- Work to be completed
Provide a character-exact reproduction of the lines from the line with "Click the 5 tick on the color scale" to the end of the entries.

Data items
[Start of section]
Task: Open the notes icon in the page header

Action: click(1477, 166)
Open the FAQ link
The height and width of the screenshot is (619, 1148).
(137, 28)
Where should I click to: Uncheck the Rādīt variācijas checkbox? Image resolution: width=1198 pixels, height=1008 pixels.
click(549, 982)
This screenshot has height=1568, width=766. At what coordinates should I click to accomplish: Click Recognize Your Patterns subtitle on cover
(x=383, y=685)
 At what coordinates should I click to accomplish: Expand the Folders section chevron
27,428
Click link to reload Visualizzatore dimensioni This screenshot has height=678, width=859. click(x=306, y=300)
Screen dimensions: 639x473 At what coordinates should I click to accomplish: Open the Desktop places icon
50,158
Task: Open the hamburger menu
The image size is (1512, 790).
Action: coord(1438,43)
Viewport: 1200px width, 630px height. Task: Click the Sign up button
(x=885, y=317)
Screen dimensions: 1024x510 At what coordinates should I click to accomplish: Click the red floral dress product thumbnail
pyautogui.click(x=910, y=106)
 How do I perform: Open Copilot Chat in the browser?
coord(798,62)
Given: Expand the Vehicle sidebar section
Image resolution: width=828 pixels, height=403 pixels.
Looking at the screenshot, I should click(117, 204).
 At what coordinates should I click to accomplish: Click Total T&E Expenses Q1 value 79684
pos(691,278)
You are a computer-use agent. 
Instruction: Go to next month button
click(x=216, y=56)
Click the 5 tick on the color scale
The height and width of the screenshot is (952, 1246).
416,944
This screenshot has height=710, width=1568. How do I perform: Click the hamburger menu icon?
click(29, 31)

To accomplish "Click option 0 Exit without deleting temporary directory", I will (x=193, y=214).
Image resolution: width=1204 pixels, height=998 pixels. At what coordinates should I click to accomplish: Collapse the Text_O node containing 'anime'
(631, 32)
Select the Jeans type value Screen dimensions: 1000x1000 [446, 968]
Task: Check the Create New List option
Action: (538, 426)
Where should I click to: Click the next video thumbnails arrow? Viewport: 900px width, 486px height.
[End of section]
- Response to the exercise
Click the 5 tick on the color scale
The height and width of the screenshot is (952, 1246).
416,944
This screenshot has height=710, width=1568. How do I perform: Click the hamburger menu icon?
click(29, 31)

To accomplish "Click option 0 Exit without deleting temporary directory", I will (x=193, y=214).
Image resolution: width=1204 pixels, height=998 pixels. At what coordinates should I click to accomplish: Collapse the Text_O node containing 'anime'
(631, 32)
Select the Jeans type value Screen dimensions: 1000x1000 [446, 968]
Task: Check the Create New List option
Action: (538, 426)
Where should I click to: Click the next video thumbnails arrow? Viewport: 900px width, 486px height.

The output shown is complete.